L’entrée dans l’euro approuvée, la Bulgarie reste profondément divisée sur la transition monétaire
L’entrée dans l’euro approuvée, la Bulgarie reste profondément divisée sur la transition monétaire

La Bulgarie a officiellement reçu, mercredi, le feu vert de la Commission européenne pour rejoindre la zone euro à partir du 1er janvier 2026. Cette décision marque une étape historique pour ce pays des Balkans, membre de l’Union européenne depuis 2007, qui deviendra ainsi le 21e État à adopter la monnaie unique. Pourtant, cette annonce suscite autant d’enthousiasme que de craintes parmi la population.

Dans la station de ski de Bansko, Igor Ruge, directeur de deux hôtels, se félicite de cette perspective. Il y voit une opportunité de rendre la destination plus accessible et attrayante pour les touristes européens. « Il sera beaucoup plus facile pour tout le monde dans la zone euro de comprendre notre valeur », a-t-il déclaré à Reuters, soulignant les retombées positives attendues sur le tourisme et les investissements étrangers.

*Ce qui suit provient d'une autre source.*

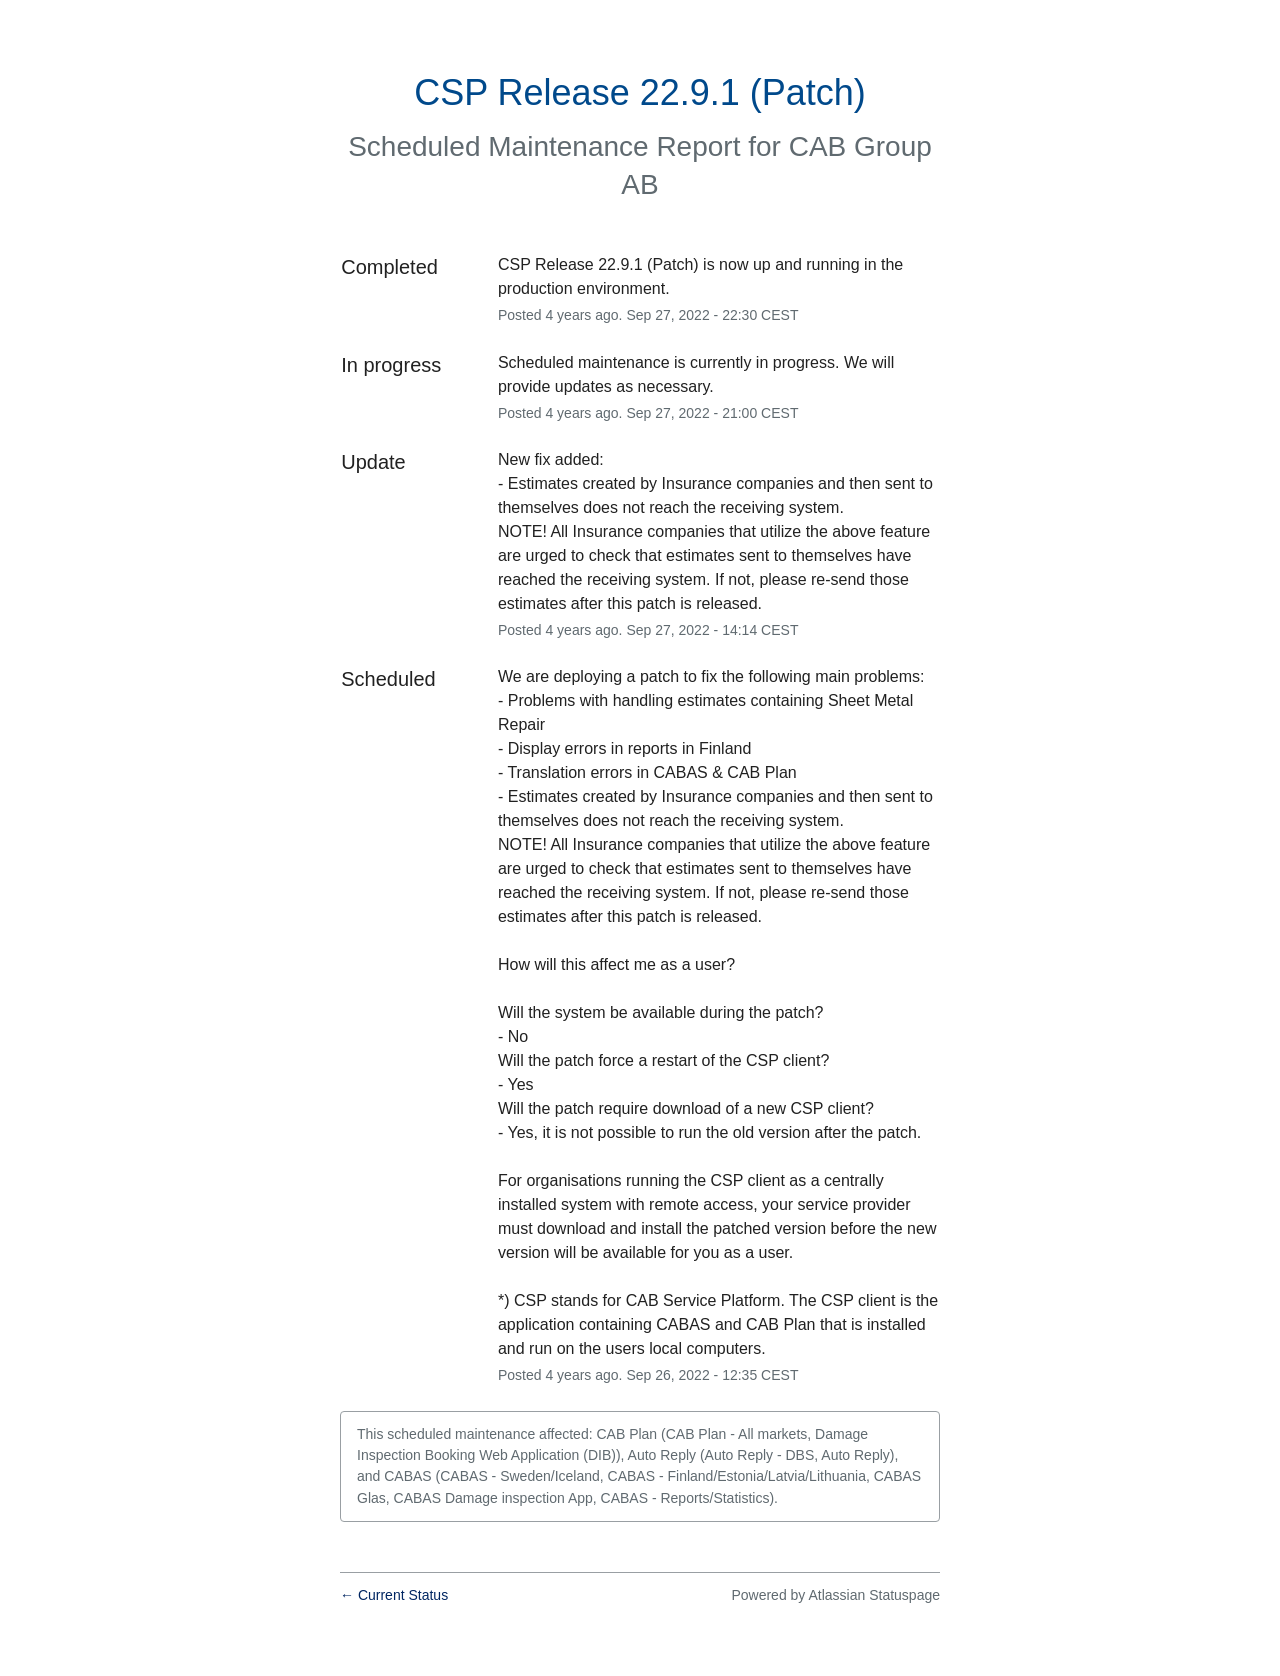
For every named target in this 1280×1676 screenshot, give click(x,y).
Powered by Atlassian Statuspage (835, 1595)
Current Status (394, 1595)
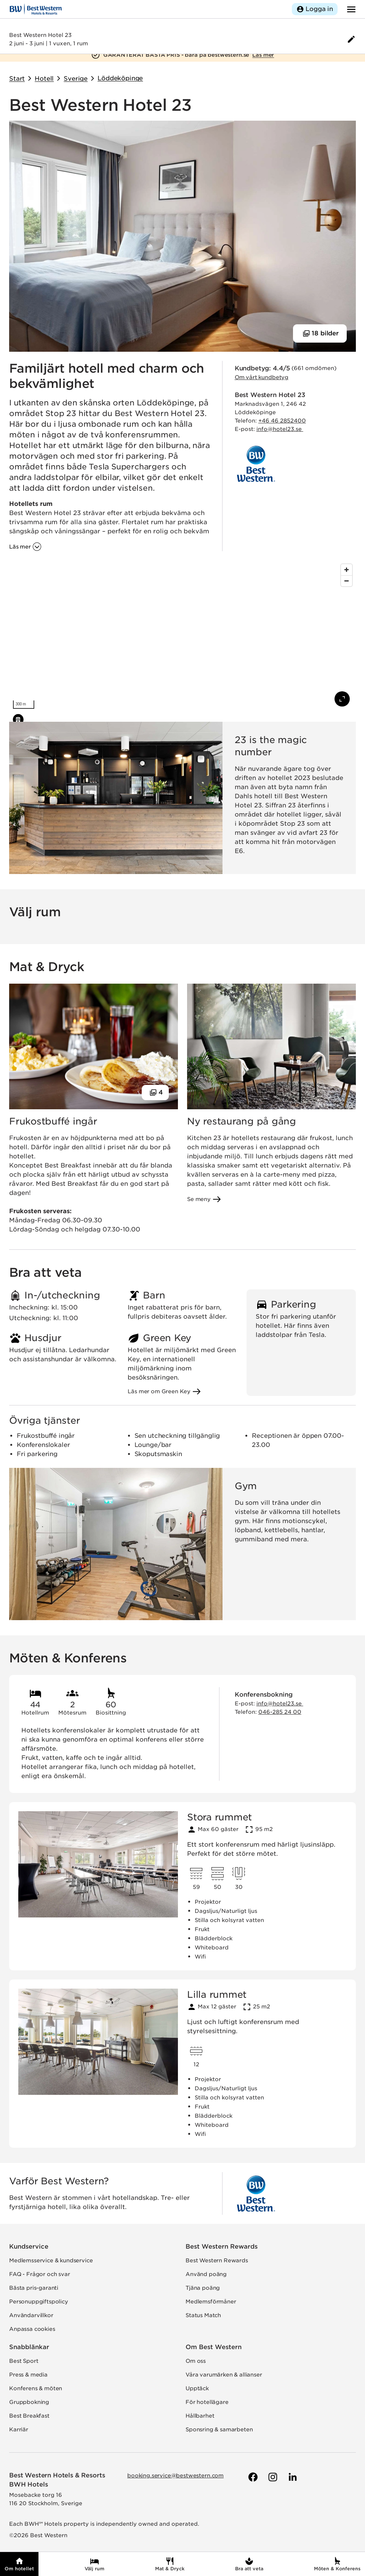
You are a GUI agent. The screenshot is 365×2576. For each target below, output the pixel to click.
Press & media (28, 2375)
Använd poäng (206, 2274)
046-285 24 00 (279, 1712)
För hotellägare (207, 2402)
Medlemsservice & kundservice (51, 2260)
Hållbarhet (200, 2416)
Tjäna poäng (203, 2288)
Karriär (18, 2429)
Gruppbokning (29, 2402)
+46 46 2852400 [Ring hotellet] (282, 421)
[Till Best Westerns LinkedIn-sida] (292, 2477)
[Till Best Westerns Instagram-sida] (272, 2477)
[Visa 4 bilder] (155, 1092)
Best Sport (23, 2361)
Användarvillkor (31, 2315)
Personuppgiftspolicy (38, 2301)
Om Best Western (214, 2347)
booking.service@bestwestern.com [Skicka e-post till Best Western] (175, 2475)
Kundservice (28, 2246)
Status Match (203, 2315)
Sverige (76, 78)
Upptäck (197, 2388)
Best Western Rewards (222, 2246)
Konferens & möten (35, 2388)
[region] (182, 636)
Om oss (196, 2361)
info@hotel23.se (279, 1703)
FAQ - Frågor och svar (39, 2274)
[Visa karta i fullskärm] (342, 699)
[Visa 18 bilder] (320, 333)
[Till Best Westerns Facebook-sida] (252, 2477)
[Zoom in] (346, 569)
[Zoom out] (346, 580)
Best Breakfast (29, 2416)
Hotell (44, 78)
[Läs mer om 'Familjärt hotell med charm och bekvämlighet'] (25, 546)
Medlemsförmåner (211, 2301)
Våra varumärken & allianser (224, 2375)
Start (17, 78)
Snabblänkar (29, 2347)
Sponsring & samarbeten (219, 2429)
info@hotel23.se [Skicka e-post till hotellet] (279, 429)
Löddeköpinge (120, 78)
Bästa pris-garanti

Mais à l’échelle nationale, l’adhésion à l’euro est loin de faire l’unanimité. Un récent sondage Eurobaromètre révèle que 50 % des Bulgares sont opposés à la monnaie unique, en hausse par rapport aux 46 % de novembre dernier. La défiance envers les institutions, alimentée par des années de corruption, d’inégalités criantes et de crises politiques à répétition, mine la confiance dans une transition perçue comme risquée.

Les inquiétudes se concentrent notamment sur une éventuelle flambée des prix, comme cela a pu être observé dans d’autres pays lors de leur passage à l’euro. Le gouvernement bulgare s’est engagé à surveiller étroitement les tarifs pour éviter toute hausse abusive. « Il est important d’assurer un suivi constant des prix », a assuré la ministre des Finances Temenuzhka Petkova, ajoutant que la transparence et l’information seraient les clés du succès.

Dans les commerces, les prix sont déjà affichés en euros et en levs pour habituer les consommateurs au changement. La Banque centrale, de son côté, finalise les infrastructures nécessaires à cette transition et prévoit une vaste campagne de communication. Mais cela ne suffit pas à apaiser les tensions.

À Sofia, des milliers de manifestants se sont rassemblés devant le Parlement à l’appel du parti ultranationaliste Renouveau, brandissant des drapeaux bulgares et des pancartes hostiles à « l’euro-colonialisme ». Ce mouvement reflète une inquiétude plus profonde dans une partie de la population, notamment dans les zones rurales, plus vulnérables à l’inflation.

À Pernik, petite ville à l’ouest de la capitale, Nikola Ragev, retraité de 75 ans, vend des légumes sur le marché. Il craint que l’euro ne fragilise encore davantage les ménages modestes. « Les gens sont devenus très pauvres et comptent leurs stotinki quand ils font leurs courses, pas leurs euros », confie-t-il.

Alors que le salaire moyen mensuel plafonne à environ 1 420 dollars, la Bulgarie reste le pays le plus pauvre de l’UE. Dans ce contexte, le passage à l’euro représente autant un pari économique qu’un test de confiance pour les institutions bulgares.